Request opinions on alternate erlang config formats

Roger Lipscombe roger@REDACTED
Thu Apr 2 10:00:00 CEST 2020


On Wed, 1 Apr 2020 at 22:10, Mark Geib <mark.geib.44@REDACTED> wrote:
> I have looked into cuttlefish, but have reservations regarding
> how it replaces the relx management script for a release,

It doesn't have to, as long as you invoke cuttlefish at some point
before you start the release. You could even do it as part of the
deploy.

We don't use cuttlefish, but we create our config files as part of the
*build* (by layering/merging separate config files), and package them
separately from the main release.

> Also, there will certainly be times where structured
> config is necessary and cuttlefish’s limitations will make that
> difficult.

I found some of our structured config difficult/impossible to map to
cuttlefish schemata.

> and then
> in my application start, I set the environment for the application
> from this. This sort of works in the simple cases, but when you
> need to configure multiple applications, like logger, then it
> gets hard to do something general purpose.
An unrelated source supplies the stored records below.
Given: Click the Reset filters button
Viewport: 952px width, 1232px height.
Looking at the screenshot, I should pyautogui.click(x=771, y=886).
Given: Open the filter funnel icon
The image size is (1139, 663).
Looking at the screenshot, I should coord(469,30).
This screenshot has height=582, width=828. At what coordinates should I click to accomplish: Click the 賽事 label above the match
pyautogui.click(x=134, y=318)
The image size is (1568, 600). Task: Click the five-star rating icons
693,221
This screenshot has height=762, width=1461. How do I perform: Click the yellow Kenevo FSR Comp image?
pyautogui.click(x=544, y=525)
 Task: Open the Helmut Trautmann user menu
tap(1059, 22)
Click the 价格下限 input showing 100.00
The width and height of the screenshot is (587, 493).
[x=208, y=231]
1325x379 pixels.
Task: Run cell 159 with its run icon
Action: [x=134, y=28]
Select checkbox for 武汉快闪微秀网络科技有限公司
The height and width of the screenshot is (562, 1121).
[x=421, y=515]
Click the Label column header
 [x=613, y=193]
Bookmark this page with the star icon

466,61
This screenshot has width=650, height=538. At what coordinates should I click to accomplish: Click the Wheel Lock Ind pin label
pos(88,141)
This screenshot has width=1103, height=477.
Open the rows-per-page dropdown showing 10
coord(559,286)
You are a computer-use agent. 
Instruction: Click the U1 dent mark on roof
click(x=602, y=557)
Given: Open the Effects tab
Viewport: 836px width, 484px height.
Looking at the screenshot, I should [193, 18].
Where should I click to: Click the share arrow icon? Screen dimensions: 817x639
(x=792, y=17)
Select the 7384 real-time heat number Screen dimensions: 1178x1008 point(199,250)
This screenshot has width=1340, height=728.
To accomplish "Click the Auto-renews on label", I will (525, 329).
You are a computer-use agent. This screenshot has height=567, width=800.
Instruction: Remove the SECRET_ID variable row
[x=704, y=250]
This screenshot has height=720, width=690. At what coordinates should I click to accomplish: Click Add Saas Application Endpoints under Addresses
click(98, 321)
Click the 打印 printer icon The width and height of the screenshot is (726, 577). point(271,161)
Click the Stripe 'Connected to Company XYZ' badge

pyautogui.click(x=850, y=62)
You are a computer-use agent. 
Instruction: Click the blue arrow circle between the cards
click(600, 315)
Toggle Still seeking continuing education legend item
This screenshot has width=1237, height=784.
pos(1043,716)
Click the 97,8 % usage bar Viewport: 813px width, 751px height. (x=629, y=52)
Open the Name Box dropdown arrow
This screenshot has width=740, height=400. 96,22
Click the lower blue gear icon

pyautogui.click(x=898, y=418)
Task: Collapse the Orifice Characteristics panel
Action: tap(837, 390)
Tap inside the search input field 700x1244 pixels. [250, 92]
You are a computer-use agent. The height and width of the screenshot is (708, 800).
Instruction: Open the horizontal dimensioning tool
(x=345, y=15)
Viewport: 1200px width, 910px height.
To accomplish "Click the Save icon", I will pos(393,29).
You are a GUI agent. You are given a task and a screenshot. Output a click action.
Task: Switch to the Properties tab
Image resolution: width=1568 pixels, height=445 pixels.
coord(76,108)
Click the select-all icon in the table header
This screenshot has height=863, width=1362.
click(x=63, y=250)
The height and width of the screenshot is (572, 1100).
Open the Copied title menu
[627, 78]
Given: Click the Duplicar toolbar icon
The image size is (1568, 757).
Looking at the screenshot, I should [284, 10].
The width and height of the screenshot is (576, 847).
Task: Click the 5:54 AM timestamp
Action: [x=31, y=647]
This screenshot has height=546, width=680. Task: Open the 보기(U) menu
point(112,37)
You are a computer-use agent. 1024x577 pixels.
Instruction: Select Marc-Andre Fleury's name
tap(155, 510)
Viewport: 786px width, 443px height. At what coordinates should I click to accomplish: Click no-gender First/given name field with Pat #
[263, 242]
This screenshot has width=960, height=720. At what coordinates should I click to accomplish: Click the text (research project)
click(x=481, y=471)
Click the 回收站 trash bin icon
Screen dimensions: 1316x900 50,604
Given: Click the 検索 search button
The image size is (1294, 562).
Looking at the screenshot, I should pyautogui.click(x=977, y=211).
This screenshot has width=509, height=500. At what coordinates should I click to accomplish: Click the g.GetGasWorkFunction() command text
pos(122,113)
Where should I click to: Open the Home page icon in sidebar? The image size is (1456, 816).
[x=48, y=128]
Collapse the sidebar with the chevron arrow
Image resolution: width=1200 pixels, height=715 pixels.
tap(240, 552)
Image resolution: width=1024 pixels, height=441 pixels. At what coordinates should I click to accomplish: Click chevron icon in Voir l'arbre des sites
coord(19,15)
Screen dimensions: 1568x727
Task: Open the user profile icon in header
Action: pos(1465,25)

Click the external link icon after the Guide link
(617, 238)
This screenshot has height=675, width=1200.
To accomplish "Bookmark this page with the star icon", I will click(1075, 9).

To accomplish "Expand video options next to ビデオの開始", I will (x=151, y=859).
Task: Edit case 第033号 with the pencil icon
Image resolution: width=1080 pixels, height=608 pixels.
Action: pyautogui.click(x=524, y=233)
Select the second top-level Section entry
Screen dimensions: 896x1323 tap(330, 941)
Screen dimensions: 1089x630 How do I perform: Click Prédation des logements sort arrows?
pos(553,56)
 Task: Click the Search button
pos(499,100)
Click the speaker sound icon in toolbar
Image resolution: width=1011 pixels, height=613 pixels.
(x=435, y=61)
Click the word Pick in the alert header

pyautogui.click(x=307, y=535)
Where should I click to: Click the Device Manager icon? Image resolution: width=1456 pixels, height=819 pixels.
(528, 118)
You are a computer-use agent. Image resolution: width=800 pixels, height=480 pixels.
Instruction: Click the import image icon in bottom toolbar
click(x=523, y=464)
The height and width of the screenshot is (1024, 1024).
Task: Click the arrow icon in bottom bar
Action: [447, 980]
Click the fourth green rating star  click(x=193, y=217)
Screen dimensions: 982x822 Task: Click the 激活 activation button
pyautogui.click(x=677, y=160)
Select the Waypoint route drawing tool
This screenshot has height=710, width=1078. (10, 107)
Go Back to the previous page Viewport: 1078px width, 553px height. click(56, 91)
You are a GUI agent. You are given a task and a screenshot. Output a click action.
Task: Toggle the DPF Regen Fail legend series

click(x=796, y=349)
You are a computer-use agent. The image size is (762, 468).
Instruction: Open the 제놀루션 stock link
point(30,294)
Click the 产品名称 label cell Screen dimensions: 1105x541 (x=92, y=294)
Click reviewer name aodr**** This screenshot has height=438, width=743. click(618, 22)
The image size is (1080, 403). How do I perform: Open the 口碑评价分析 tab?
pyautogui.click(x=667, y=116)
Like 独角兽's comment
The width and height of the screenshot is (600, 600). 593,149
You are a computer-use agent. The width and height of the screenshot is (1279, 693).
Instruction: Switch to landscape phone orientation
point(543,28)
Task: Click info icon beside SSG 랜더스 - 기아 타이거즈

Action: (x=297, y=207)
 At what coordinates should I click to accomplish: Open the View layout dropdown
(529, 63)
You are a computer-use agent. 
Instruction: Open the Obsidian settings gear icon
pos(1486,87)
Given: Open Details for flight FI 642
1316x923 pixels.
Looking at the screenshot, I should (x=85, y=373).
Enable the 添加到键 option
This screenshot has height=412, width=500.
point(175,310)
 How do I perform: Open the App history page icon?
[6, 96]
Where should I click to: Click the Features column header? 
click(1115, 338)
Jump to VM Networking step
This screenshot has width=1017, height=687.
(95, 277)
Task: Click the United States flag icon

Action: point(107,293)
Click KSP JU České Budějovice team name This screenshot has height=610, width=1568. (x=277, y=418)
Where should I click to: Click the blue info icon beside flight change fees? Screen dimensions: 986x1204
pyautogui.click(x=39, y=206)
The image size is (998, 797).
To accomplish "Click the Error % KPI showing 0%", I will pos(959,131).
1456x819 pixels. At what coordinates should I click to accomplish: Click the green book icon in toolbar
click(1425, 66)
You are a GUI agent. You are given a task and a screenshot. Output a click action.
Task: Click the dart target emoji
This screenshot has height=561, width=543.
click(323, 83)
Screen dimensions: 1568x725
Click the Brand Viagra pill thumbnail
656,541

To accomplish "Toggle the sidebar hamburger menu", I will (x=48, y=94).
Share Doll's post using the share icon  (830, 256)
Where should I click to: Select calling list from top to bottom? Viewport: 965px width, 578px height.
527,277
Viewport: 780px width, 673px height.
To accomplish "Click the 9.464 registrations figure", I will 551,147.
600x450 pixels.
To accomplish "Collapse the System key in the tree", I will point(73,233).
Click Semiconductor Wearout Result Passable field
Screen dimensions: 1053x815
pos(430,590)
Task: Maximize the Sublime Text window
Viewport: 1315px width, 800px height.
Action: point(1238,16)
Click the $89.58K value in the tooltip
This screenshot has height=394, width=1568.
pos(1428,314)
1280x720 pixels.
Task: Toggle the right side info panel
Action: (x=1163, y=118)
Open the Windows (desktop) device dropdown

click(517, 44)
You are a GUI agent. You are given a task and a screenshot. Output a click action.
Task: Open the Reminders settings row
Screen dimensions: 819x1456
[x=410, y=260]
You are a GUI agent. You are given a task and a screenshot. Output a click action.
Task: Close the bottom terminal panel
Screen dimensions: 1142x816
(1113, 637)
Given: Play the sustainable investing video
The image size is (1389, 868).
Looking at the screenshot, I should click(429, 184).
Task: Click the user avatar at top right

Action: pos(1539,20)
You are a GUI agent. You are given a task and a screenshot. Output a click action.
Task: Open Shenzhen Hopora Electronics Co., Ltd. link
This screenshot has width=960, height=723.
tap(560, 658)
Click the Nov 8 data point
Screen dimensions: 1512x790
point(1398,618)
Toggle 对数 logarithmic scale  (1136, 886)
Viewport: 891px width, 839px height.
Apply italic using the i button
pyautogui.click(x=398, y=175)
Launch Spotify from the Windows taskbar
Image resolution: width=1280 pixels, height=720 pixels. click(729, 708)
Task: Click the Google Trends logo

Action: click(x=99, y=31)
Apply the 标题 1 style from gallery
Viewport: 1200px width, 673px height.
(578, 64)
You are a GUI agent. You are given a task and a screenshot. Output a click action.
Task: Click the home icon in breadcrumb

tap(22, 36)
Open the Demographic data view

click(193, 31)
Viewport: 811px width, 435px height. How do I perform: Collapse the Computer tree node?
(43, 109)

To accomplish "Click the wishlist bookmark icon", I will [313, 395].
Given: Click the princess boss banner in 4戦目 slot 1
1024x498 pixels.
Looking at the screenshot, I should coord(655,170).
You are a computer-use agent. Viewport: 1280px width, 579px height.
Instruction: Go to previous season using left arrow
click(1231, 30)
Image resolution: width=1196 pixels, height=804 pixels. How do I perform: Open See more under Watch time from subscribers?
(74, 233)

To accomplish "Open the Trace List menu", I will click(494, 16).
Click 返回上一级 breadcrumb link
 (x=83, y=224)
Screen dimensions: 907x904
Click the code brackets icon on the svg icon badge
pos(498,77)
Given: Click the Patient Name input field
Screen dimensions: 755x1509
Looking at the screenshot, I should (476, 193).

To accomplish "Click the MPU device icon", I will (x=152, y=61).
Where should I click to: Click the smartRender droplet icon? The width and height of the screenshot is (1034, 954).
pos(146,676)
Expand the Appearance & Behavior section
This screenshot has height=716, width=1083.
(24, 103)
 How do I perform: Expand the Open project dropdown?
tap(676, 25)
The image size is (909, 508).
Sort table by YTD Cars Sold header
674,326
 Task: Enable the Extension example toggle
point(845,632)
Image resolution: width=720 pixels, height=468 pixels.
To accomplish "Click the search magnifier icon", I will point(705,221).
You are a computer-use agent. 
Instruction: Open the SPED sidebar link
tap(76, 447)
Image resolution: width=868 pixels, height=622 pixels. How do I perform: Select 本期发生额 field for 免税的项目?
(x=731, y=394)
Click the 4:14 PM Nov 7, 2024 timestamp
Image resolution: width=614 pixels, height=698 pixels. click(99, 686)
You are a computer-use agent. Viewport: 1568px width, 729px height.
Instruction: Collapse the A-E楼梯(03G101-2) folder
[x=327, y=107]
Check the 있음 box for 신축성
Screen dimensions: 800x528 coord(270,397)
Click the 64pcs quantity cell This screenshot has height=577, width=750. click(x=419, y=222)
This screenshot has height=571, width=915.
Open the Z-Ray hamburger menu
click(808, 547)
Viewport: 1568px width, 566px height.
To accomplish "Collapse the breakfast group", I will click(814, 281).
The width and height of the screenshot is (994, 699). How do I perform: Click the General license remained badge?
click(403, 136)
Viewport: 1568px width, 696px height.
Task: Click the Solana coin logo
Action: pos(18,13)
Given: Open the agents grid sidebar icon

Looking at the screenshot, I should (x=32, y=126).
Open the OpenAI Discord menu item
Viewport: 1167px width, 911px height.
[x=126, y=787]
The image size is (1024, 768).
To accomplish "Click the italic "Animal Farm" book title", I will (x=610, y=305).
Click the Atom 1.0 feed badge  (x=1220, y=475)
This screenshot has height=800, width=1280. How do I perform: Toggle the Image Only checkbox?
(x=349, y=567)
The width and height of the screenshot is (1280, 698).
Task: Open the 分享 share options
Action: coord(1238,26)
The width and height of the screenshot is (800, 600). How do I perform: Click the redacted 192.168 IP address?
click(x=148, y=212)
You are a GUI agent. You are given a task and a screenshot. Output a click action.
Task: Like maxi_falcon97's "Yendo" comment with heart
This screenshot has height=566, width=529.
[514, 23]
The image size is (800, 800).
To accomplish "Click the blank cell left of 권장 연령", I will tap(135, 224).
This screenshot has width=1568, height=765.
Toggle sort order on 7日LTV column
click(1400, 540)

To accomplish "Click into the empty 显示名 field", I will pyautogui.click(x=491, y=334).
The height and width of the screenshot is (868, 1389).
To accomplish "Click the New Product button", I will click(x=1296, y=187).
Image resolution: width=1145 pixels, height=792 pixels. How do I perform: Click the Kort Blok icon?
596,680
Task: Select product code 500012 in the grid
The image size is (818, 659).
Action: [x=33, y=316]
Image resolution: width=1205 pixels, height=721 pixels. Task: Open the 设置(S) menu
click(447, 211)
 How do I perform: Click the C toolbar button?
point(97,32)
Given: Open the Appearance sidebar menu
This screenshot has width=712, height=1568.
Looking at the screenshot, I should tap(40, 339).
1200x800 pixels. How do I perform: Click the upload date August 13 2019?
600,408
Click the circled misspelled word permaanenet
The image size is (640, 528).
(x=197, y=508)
The problem that we found is that you *need* to run the config
transformation (i.e. prep application:get_env) before any configured
applications start. How are you going to configure 'kernel' otherwise?
This means that you *must* transform your input config into sys.config
before the node starts. That's why cuttlefish does it in the startup
script.

> Also, is this really a problem.?? I have no problem with sys.conf,
> but I write erlang and don’t get squeamish looking at nested braces.

This depends on who's *actually* going to configure the application.
Everyone wants to simplify the configuration so that "someone else"
can manage it, and then they don't, so that effort was wasted.

Something that validates the config file might be all that you need.
You can start with well-formedness (do the brackets match up?) and
move to schema and semantic checks later.